» **Task brief**
List every line of the records below that contains the word "field".

(Dataset entries)
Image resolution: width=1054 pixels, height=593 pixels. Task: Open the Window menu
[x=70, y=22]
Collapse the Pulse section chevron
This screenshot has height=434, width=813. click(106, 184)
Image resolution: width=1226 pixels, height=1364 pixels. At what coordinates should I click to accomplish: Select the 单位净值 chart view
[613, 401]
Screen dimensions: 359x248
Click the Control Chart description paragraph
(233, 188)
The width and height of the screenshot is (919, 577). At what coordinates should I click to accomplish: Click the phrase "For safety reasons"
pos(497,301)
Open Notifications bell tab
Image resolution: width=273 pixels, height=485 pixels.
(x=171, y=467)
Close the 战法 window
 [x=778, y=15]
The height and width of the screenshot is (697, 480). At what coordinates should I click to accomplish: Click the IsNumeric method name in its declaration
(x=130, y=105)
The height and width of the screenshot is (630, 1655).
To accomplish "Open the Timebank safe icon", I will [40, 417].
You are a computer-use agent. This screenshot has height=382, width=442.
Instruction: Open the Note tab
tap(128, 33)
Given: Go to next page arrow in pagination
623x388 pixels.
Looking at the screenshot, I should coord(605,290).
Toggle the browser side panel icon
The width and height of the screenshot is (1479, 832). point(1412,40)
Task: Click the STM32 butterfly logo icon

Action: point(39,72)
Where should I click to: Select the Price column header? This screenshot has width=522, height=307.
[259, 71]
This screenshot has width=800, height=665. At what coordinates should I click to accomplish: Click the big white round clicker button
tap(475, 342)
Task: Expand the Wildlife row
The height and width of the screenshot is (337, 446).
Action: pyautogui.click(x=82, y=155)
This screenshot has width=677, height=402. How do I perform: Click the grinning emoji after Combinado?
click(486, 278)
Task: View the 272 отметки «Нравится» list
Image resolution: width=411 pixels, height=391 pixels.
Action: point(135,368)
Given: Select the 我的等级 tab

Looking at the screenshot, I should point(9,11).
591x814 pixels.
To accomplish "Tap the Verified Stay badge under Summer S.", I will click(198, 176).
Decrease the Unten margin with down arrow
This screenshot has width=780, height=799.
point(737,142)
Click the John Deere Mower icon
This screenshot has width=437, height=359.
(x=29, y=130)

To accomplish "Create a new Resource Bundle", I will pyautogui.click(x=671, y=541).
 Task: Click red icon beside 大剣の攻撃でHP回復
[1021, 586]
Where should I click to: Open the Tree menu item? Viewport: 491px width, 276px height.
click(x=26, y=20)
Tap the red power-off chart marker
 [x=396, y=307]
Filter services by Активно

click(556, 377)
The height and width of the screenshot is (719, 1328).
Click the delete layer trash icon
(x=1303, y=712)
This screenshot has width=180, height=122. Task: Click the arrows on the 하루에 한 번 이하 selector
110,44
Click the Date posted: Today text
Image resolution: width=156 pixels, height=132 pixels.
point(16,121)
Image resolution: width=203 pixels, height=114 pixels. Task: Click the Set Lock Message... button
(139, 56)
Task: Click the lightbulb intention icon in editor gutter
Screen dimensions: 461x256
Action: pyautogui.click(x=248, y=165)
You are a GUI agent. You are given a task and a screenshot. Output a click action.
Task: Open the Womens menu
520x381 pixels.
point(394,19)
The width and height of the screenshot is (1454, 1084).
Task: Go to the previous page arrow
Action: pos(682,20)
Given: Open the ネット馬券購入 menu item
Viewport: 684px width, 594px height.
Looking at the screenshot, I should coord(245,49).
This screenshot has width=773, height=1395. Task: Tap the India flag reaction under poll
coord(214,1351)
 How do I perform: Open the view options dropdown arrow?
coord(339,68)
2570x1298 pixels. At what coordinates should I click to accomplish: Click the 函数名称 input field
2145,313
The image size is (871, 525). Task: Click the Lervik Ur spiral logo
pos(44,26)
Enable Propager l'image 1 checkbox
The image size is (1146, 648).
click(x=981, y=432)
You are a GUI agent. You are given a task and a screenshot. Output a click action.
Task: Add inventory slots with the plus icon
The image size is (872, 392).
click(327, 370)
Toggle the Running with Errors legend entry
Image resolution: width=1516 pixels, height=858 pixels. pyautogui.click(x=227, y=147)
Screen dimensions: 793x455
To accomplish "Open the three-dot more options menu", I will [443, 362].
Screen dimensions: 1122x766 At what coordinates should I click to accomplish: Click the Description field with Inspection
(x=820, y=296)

» **Answer to the exercise**
2570x1298 pixels. At what coordinates should I click to accomplish: Click the 函数名称 input field
Screen dimensions: 1122x766 At what coordinates should I click to accomplish: Click the Description field with Inspection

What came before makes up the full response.